Mushtaq agreed, saying that the two problems are the root cause of much of the violence that has plagued Karachi since the 1980s.
But Mushtaq said there is also widespread frustration in Karachi about the lack of democratic representation on the local level. He noted that officials from the political party that has won all provincial and parliamentary elections in the region since the 1980s, the Muttahida Quami Movement, or MQM, have never been allowed by Islamabad to complete a term of office.
And as a consequence of popular frustration, Mushtaq said the MQM, a party representing Urdu speakers who migrated from India to Pakistan, continues to dominate the political landscape of Karachi. "It's an ethnic party.
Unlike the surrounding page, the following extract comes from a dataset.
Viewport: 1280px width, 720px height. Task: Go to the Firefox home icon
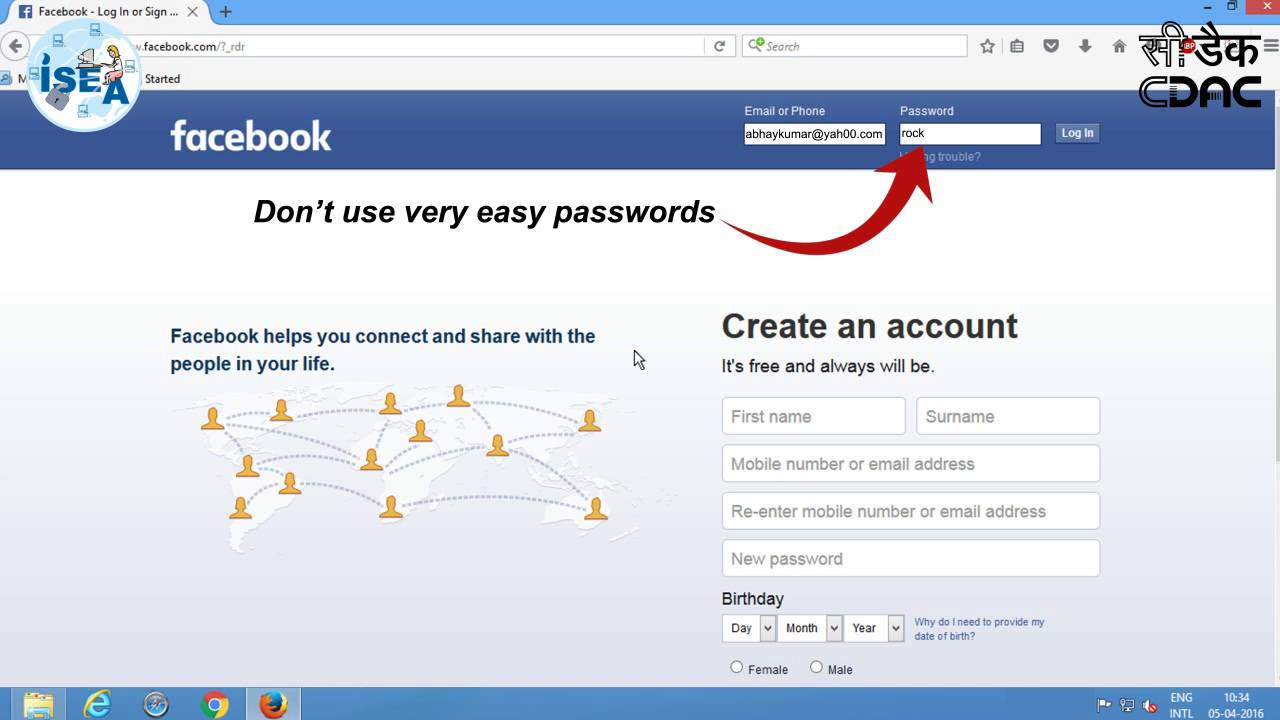point(1119,46)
Unfortunately, violence, too, is promoted by this party itself. It started as a protest movement. It evolved into a party which was aggressive, even militant. And it was during the 1980s when arms and drugs and violence were introduced in the culture of Karachi. And it has been like that for the last 20 years now. Violence of many kinds. There's ethnic violence; there's been sectarian violence, and now jihadi extremism," Mushtaq said.
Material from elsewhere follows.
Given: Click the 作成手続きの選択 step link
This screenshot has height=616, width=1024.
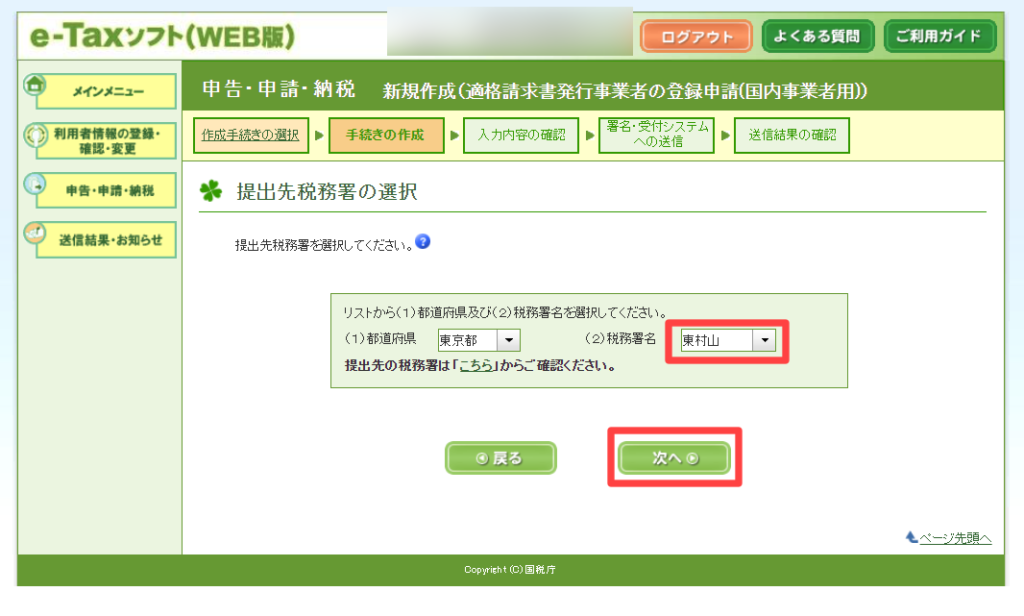Looking at the screenshot, I should tap(250, 135).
In the absence of municipal development, criminal groups have built up their economic power bases by building local infrastructure and providing basic services to those who can afford to pay.
One example is known to Karachi residents as the "water-distribution mafia," a group of private businessmen who, in the absence of a municipal water department, are installing a water network in the homes and businesses in Karachi's wealthier new districts.
But as with criminal groups elsewhere in the world, violence and intimidation are a normal business tactic of the Karachi mafia.
Drug smugglers involved in the lucrative business of transporting Afghan heroin to the West form another layer of criminal violence in Karachi. The United Nations Drug Control Program says Afghanistan is the source of 90 percent of the heroin used in the West. Much of that passes through Pakistan, with the port of Karachi serving as a conduit for drug traffic toward the West.
Out of Pakistan's thousands of madrassahs, the religious schools that provide basic education to millions of poor Pakistanis but some of which have also contributed to Islamic extremism, the largest and most vociferous advocates of an extreme form of jihad are located in Karachi.
Mushtaq said it is no surprise that links have been found between terrorism, the Taliban and the most radical madrassahs in Pakistan.
But he said the madrassah sector is not responsible for creating extremism itself. He said focusing on religious institutions as a source of terrorism is a distraction. "We should make no generalizations about madrassahs. Madrassahs are of so many kinds. To associate militancy with madrassahs is only to avoid the real issue, which is that the Pakistani state has been promoting religious extremism itself, initially with the help of the West [in order to help mujahedin fight Soviet forces in Afghanistan during the 1980s], and then on its own as a tool of Pakistan's military strategy and defense strategy. Madrassahs were, at best, a pawn in the game of religious extremism. And [even] that [refers] to a very small section of madrassahs," Mushtaq said.
Sectarian violence is common in Karachi between extremists from the Sunni and Shiite sects of Islam, as well as among Hindus, Sikhs, and Muslims.
There are also numerous militant groups in Karachi that are fighting against the military regime of President Musharraf.
Authorities in Islamabad say they have also banned militant groups and arrested their members in Karachi who have fought against Indian rule in the divided region of Kashmir.